Record set:
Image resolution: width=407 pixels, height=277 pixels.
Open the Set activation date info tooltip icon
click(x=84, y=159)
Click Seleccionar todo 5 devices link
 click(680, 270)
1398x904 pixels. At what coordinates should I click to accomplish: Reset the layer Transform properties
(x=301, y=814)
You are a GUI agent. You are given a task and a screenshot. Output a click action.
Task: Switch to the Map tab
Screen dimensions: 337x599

Challenge:
Arrange each line of the listing above as a string in a JSON list, one string per line, leaving out blank lines.

Output for this task:
[
  "Image resolution: width=407 pixels, height=277 pixels.",
  "Open the Set activation date info tooltip icon",
  "click(x=84, y=159)",
  "Click Seleccionar todo 5 devices link",
  " click(680, 270)",
  "1398x904 pixels. At what coordinates should I click to accomplish: Reset the layer Transform properties",
  "(x=301, y=814)",
  "You are a GUI agent. You are given a task and a screenshot. Output a click action.",
  "Task: Switch to the Map tab",
  "Screen dimensions: 337x599"
]